Still being in the midst of a more challenging post, I decided to take this short break.
12 Angry Men was a classic, well-acted 1957 film about a jury deciding the verdict in a murder trial. Because some of my readers won’t have seen it, I’ll leave a link at the bottom to a site where it can be watched for free, and I’ll avoid writing “spoilers.”
This film, which still holds up after 60 years, features many themes that resonate —for me, at least—with relevance to today’s Truth Movement. These include:
- Not caving in to peer pressure, even if it means standing alone. I don’t think I know a Truther who doesn’t identify with this challenge.
- Reaching a verdict based solely on objective evidence, not prejudicial thinking. How many battles have we fought on this basis, not only with others, but with ourselves? Often these prejudices are ones implanted by the mainstream media.
- Having the courage to change one’s mind and admit having been wrong. This is difficult to do, but it’s vital to navigating a path of truth.
- Using critical thinking to establish facts, and going where the evidence leads, instead of simply relying on authorities. In 12 Angry Men, the jury works out many truths about the case, rather than depending on the authority of the judicial system’s paid attorneys—and they do a better job. Likewise, even though we disagree among ourselves on some details, we in 9/11 Truth have labored toward analytically establishing the facts of September 11, 2001, instead of blindly accepting the government’s explanation.
- Caring about others. In the film, one character, played by Jack Warden, is willing to vote either way, just so long as he can make a baseball game he has tickets for. The game is more important to him than the fate of the accused, whose life is hanging in the balance. He reminds me of people we encounter today, who are far more concerned with sports scores than with the growing surveillance state, or the victims and trillion-dollar expense of the contrived wars we are waging in the Middle East.
- Upholding the Constitution. 12 Angry Men specifically cites Constitutional principles. Today, few people seem to know, or care, about their own rapidly eroding Constitutional rights.
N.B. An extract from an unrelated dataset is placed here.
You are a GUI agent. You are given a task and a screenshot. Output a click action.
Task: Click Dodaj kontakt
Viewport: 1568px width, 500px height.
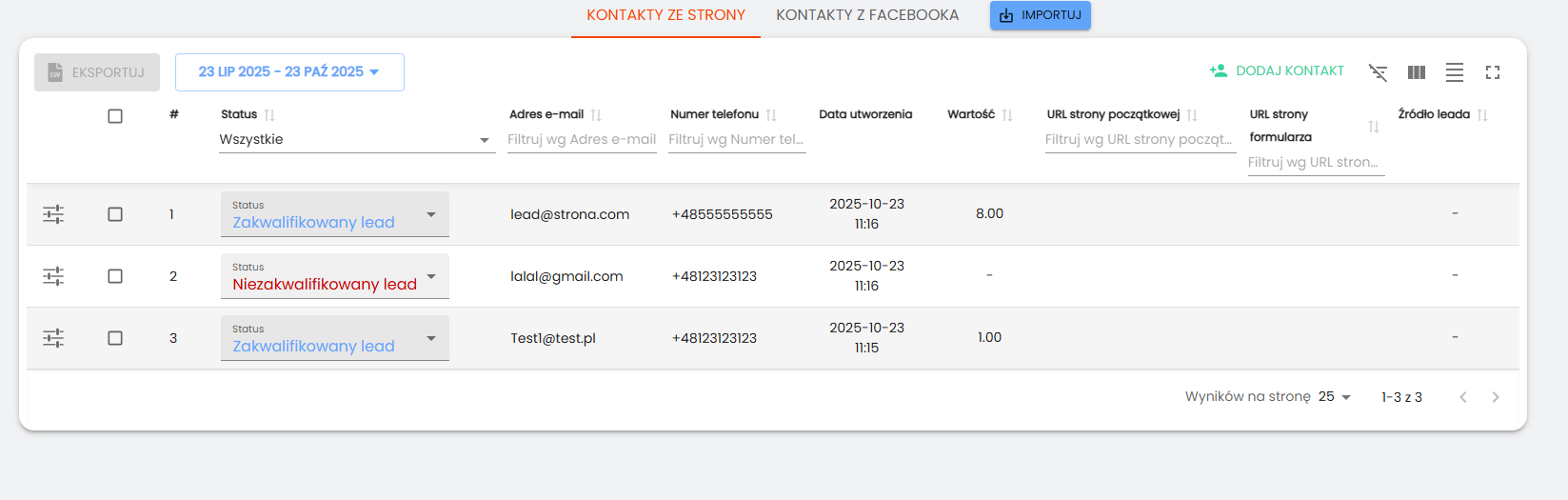coord(1277,71)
- Validating the jury system itself. While I can’t prove it, I suspect that certain inordinately high-profile jury cases, such as the Casey Anthony trial, might have been tampered with in order to outrage the public into concluding that “the jury system doesn’t work” and “we should leave verdicts in the hands of judges (after all, they’re legal experts) instead of laymen.” THAT’S EXACTLY WHAT THE DEEP STATE WANTS: POLITICALLY APPOINTED JUDGES, BOUGHT AND PAID FOR, HAVING AUTHORITY TO INCARCERATE ANYONE UPON WHIM OF THE STATE. The jury approach not only ensures that both sides of a case are heard, but that a verdict is decided by individuals with no ulterior motives. This system may not be perfect, but it sure beats whatever’s in second place.
Trivia notes: According to the Internet Movie Database, screenwriter Reginald Rose became inspired to script this film after he himself was a member of a jury that battled for eight hours to reach a verdict.
Of course, not everyone will enjoy 12 Angry Men; younger viewers may consider it too old or talky. Perhaps some of the film’s depictions of prejudice are slightly overdrawn, subtly hinting of political correctness. (Twenty years later, however, Rose wrote the script for one of the most politically incorrect films to fly under Hollywood’s radar screen: The Wild Geese. No one would ever guess the same man wrote both films, since The Wild Geese—on the surface—was a violent action/adventure flick. But the action concealed some geopolitical undercurrents, including a scheming Rothschild-like international banker, who betrays the men attempting to rescue an African leader based on Moise Tshombe, ill-fated Christian president of the breakaway state of Katanga.)